Nor are the Party-state's policies unrelated to the English-as-a-Chinese-dialect theory proposed at the event that motivates this post. While the specific etymologies mentioned there seemed to mainly come from Li Guofang, the most senior personage in attendance was the new Association's chairman, Du Gangjian 杜钢建. Unlike Li Guofang, whose bio makes him a "people's" (mínjiān 民间) rather than an actual professor, Du has been a law professor at Hunan University. Du has repeatedly made news with versions of his 'Out of Hunan' theory, according to which various Western peoples, languages and ideas originated not just in China, but specifically in what is now Hunan province. Ideas originating in Hunan include, according to Du, constitutionalism. While Li Guofang's business might only indirectly reflect Party policy, Professor Du's theories have received a more significant endorsement: a chance to expound them at the recent "Belt and Road" Doctoral Forum. The forum was graced by a senior cadre from the Party's International Liaison Department, an organ which, as Nadège Rolland has shown, is central to the promotion of Xi's "Belt and Road" initiative to foreign academia and 'think-tanks'.

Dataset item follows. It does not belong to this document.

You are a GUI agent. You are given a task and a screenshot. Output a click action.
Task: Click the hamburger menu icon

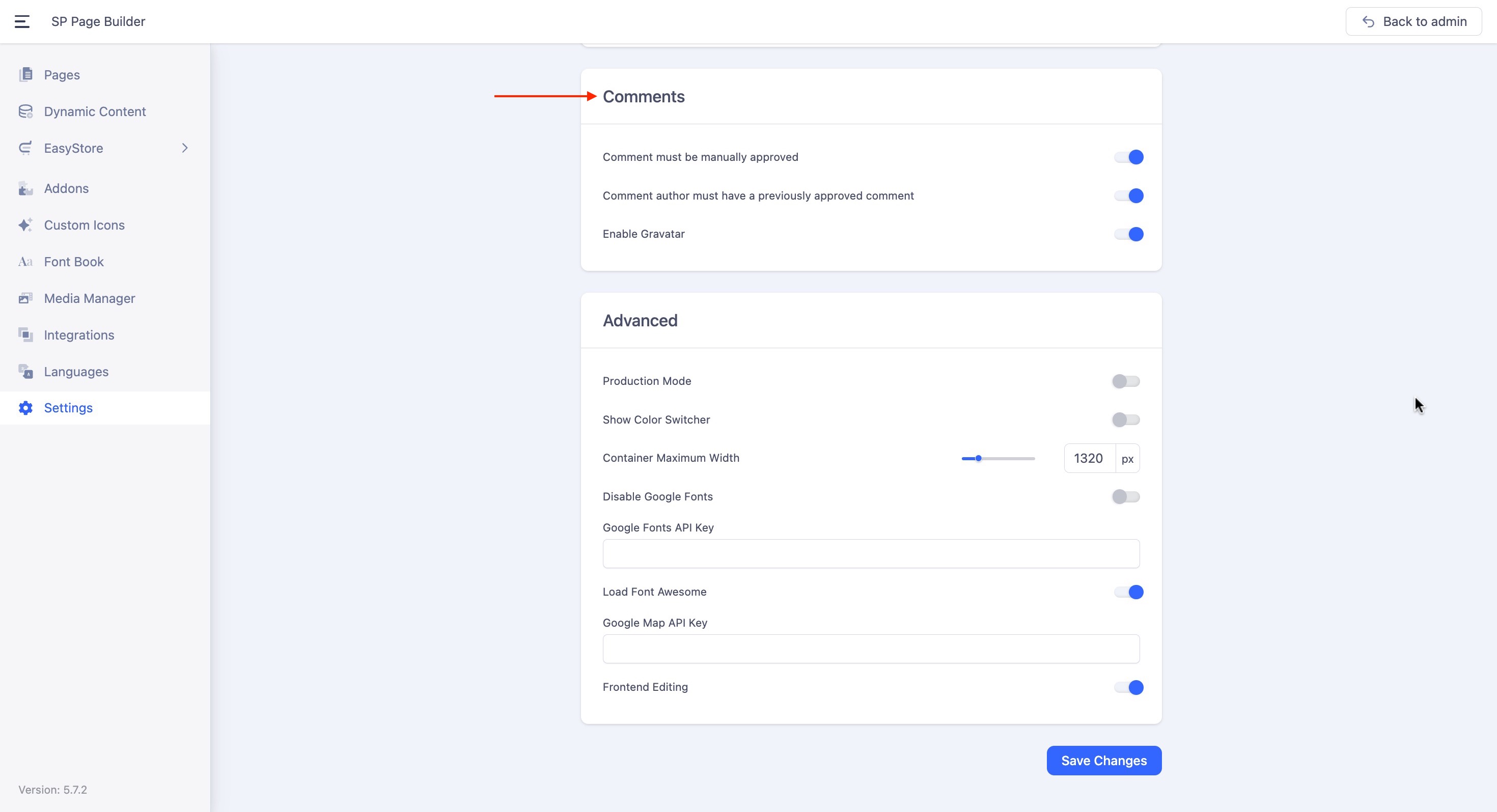(22, 21)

Things from Hunan notably include Mao Zedong, and an idea not quite compatible with the "governance" doctrine of Chairman Xi: Hunan self-government, as advocated by Mao's 1920 call for a "Hunan Republic". On this, cf. Robert Scalapino, "The Evolution of a Young Revolutionary — Mao Zedong in 1919-1921"; Angus McDonald, "Mao Tse-tung and the Hunan Self-Government Movement, 1920: An Introduction and FiveTranslations; Jospeh Lian Yizheng 联乙铮 "Mao used to think like HK young separatists". These ideas from Hunan are perhaps less likely to be promoted in the current New Era than Du Gangjian's latest Association.